Assignment: What is needed here is every record, retyped without any change.

Extracted records:
■ ■ ■ ■ ■

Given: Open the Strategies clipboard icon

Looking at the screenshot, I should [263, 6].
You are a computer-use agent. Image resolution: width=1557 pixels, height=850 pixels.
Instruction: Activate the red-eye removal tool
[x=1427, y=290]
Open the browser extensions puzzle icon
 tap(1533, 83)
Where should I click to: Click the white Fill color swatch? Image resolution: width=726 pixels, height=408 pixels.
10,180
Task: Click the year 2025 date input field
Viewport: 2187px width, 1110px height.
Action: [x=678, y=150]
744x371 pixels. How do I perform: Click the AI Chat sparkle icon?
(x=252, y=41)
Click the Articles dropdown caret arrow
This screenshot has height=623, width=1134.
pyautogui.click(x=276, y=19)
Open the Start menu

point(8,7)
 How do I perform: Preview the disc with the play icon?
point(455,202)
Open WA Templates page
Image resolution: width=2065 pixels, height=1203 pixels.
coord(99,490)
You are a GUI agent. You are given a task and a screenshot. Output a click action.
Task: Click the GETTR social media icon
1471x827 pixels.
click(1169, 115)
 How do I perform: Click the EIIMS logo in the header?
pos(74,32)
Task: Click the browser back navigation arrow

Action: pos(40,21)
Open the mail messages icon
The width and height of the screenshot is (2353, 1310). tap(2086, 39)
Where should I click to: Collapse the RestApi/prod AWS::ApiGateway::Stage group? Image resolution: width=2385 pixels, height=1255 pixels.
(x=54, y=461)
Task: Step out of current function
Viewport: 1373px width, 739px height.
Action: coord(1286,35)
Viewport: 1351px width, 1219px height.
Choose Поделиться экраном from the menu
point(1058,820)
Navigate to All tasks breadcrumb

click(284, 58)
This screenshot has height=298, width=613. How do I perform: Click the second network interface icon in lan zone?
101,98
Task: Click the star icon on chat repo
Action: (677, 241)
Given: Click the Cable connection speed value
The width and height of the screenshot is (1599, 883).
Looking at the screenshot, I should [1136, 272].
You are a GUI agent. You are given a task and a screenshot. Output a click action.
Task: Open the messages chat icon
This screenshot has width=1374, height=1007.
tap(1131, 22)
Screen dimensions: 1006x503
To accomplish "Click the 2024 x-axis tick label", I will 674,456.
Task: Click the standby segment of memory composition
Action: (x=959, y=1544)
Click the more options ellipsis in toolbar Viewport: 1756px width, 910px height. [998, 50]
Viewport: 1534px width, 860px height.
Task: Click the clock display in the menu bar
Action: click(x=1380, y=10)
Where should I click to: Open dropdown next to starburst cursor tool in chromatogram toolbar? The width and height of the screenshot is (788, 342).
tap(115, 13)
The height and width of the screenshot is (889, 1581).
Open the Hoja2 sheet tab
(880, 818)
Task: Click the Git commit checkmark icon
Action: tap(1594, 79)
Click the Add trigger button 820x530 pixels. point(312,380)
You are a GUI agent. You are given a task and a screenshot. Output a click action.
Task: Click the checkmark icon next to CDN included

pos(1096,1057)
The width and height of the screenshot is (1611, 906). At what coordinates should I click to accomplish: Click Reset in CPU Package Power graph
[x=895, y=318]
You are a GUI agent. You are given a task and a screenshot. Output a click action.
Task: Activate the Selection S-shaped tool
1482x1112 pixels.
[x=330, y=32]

■ ■ ■ ■ ■

Result of the task:
Given: Open the Strategies clipboard icon

Looking at the screenshot, I should [263, 6].
You are a computer-use agent. Image resolution: width=1557 pixels, height=850 pixels.
Instruction: Activate the red-eye removal tool
[x=1427, y=290]
Open the browser extensions puzzle icon
 tap(1533, 83)
Where should I click to: Click the white Fill color swatch? Image resolution: width=726 pixels, height=408 pixels.
10,180
Task: Click the year 2025 date input field
Viewport: 2187px width, 1110px height.
Action: [x=678, y=150]
744x371 pixels. How do I perform: Click the AI Chat sparkle icon?
(x=252, y=41)
Click the Articles dropdown caret arrow
This screenshot has height=623, width=1134.
pyautogui.click(x=276, y=19)
Open the Start menu

point(8,7)
 How do I perform: Preview the disc with the play icon?
point(455,202)
Open WA Templates page
Image resolution: width=2065 pixels, height=1203 pixels.
coord(99,490)
You are a GUI agent. You are given a task and a screenshot. Output a click action.
Task: Click the GETTR social media icon
1471x827 pixels.
click(1169, 115)
 How do I perform: Click the EIIMS logo in the header?
pos(74,32)
Task: Click the browser back navigation arrow

Action: pos(40,21)
Open the mail messages icon
The width and height of the screenshot is (2353, 1310). tap(2086, 39)
Where should I click to: Collapse the RestApi/prod AWS::ApiGateway::Stage group? Image resolution: width=2385 pixels, height=1255 pixels.
(x=54, y=461)
Task: Step out of current function
Viewport: 1373px width, 739px height.
Action: coord(1286,35)
Viewport: 1351px width, 1219px height.
Choose Поделиться экраном from the menu
point(1058,820)
Navigate to All tasks breadcrumb

click(284, 58)
This screenshot has height=298, width=613. How do I perform: Click the second network interface icon in lan zone?
101,98
Task: Click the star icon on chat repo
Action: (677, 241)
Given: Click the Cable connection speed value
The width and height of the screenshot is (1599, 883).
Looking at the screenshot, I should [1136, 272].
You are a GUI agent. You are given a task and a screenshot. Output a click action.
Task: Open the messages chat icon
This screenshot has width=1374, height=1007.
tap(1131, 22)
Screen dimensions: 1006x503
To accomplish "Click the 2024 x-axis tick label", I will 674,456.
Task: Click the standby segment of memory composition
Action: (x=959, y=1544)
Click the more options ellipsis in toolbar Viewport: 1756px width, 910px height. [998, 50]
Viewport: 1534px width, 860px height.
Task: Click the clock display in the menu bar
Action: click(x=1380, y=10)
Where should I click to: Open dropdown next to starburst cursor tool in chromatogram toolbar? The width and height of the screenshot is (788, 342).
tap(115, 13)
The height and width of the screenshot is (889, 1581).
Open the Hoja2 sheet tab
(880, 818)
Task: Click the Git commit checkmark icon
Action: tap(1594, 79)
Click the Add trigger button 820x530 pixels. point(312,380)
You are a GUI agent. You are given a task and a screenshot. Output a click action.
Task: Click the checkmark icon next to CDN included

pos(1096,1057)
The width and height of the screenshot is (1611, 906). At what coordinates should I click to accomplish: Click Reset in CPU Package Power graph
[x=895, y=318]
You are a GUI agent. You are given a task and a screenshot. Output a click action.
Task: Activate the Selection S-shaped tool
1482x1112 pixels.
[x=330, y=32]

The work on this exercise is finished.